» Complete the following
(a) Copy the KNIME lead decision article from "The Lead Decision follows" to "performance and efficiency.", substituting "sales and marketing staff" for "marketing and sales teams".
(b) Pick up the KNIME lead decision article after its final sentence and continue writing it.

Building a Machine Learning Model for Lead Decisions using the Tree Ensemble Learner in KNIME

Practical guide for building a classification-based predictive model for Lead Decisions in the KNIME Platform

Miodrag Cekikj
Towards Data Science

--

Image by Author

Having the opportunity to utilize the Machine Learning algorithms in the Lead Generation field, I encountered the possibility to design and implement various lead scoring and lead decision predictive models. Previously, while covering the technical part of integrating Python-based Scikit-learn models into the Microsoft .NET ecosystem, I also introduced the concept, potential and the benefits of such lead scoring solutions. I have also mentioned developing the lead decision integration module using classification-based algorithms within the further applications section of the referenced article. Assuming that the integration approach follows the already described steps, in this article I will focus more on the lead decision model design, powered by the KNIME platform. Hence, I will emphasize the methodological approach of building the system, including the core nodes for importing, normalizing, preparing and applying the data for training, testing, evaluating and optimizing the decision model.

* Note: The solution design presented in this article could be used for demonstration purposes only — simplified to the level of emphasizing the core fundamentals and building blocks, but it is a fully applicable ground for building and exporting predictive decision-based models within real testing or production deployed systems as well.

** Note: I am not going to cover in detail the nature or how the tree ensemble machine learning algorithm is working as well as the practical meaning and various possibilities related to its configuration parameters. Drill down the process and detailed explanation of each configuration property are different comprehensive topics requiring special attention and description. More information can be found as part of the referenced literature and documentation mentioned within the article and as part of the official libraries’ documentation as well.

What is Lead Decision?

The Lead Decision follows the almost identical definition construct I defined in the previous article. The only difference is just the technique of assigning specific decisions to the company`s leads database for guiding the marketing and sales teams through conversion to end clients. This difference stems directly from the technical approach of treating the model`s output, directly assigning the decisions (excluding the calculation of the associated probabilities). Although it seems like a more generalized scheme, it is considered a comprehensive and beneficial process of adjusting its strategy and improving the marketing and sales teams` performance and efficiency.

» Provided material

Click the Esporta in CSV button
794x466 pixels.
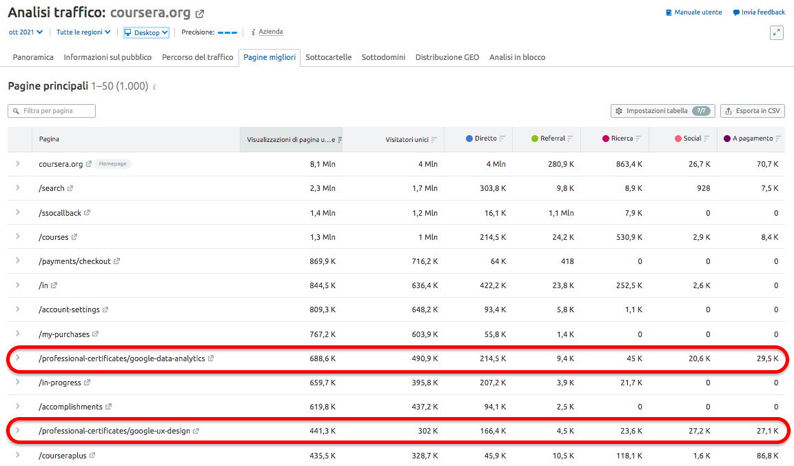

» Answers given
(a)
The Lead Decision follows the almost identical definition construct I defined in the previous article. The only difference is just the technique of assigning specific decisions to the company`s leads database for guiding the sales and marketing staff through conversion to end clients. This difference stems directly from the technical approach of treating the model`s output, directly assigning the decisions (excluding the calculation of the associated probabilities). Although it seems like a more generalized scheme, it is considered a comprehensive and beneficial process of adjusting its strategy and improving the sales and marketing staff` performance and efficiency.

(b)
Importing the data

As mentioned in the referenced article for building the Lead Scoring prototype, I also used the identical dataset publicly available on Kaggle. Considering that the initial data overview, the process of exploratory data analysis (EDA), and the data preprocessing are beyond the scope of this article, I will directly proceed to presentation of the processed data structure overview and import it into the KNIME platform. In terms of this, I used the Jupyter Notebook environment and the advantages of the data analysis and wrangling libraries like NumPy and pandas, followed by the support of the statistical data visualization libraries like Matplotlib and seaborn.

The resulting dataset dimension, attributes, and the process of storing it on the local system path are shown below (data file saved in comma separated value format).

Image by Author

I will not consider applying additional feature engineering and dimensionality reduction in this scenario and will import all features (retrieved as a result of the data analysis and processing) directly into the KNIME platform.

Image by Author

Data Filtering and Normalization

Taking in consideration the data was initially explored and processed in the Jupyter Notebook workspace, I will move along explaining the design of filtering and normalizing data module — visualized in the screenshot presented below.

Image by Author

I setup the data filtering using the Column Filter utilized for manual configuration, which provides the functionality of removing the one extra automatically generated column storing the incremental id values of the records. This node can also be used for more advanced filtering scenarios applicable in the process of data preprocessing — supporting wildcard and type selection filtering modes.

Image by Author

After the data filtering procedure, I added the standard Shuffle node manipulator for achieving random records order (default configuration applied). This is followed by incorporating the Normalizer node for normalizing the numerical features (in this case ‘TotalVisits’, ‘Total Time Spent on Website’, ‘Page Views Per Visit’) using the Z-score linear normalization, based on the Gaussian (0, 1) distribution.

Image by Author

Going further, I have also connected the output of the normalized data into the Cronbach Alpha node for comparing the variance of the individual columns with the variance of the sum of all columns. In general, it represents a reliability coefficient calculated as a measure of internal consistency and featured correlation, respectively. The coefficient interpretation is beyond the scope of this article.

I will wrap up this module using the Number to String node for converting the target attribute ‘Converted’ type into string (the format is required by the following modules for preparing the data and building the machine learning model).

Image by Author

Data Partitioning

This module represents the stage before the actual procedure of model building. Thus, I am using the Partitioning node and two pairs of Table View nodes for splitting the data into train and test subsets — a prerequisite for proceeding with the supervised machine learning approach.

Image by Author

I want to mention that I decided to split the dataset relatively, assigning 70% of the data as train data and 30% as testing data and configuring it to draw randomly using explicitly specified random seed. This process helps keep the execution result consistent across multiple different flow executions. In this case, it ensures that the dataset will always be identically divided. The table views are inserted just for transporting the data to the following modules and to improve the flow structure and readability.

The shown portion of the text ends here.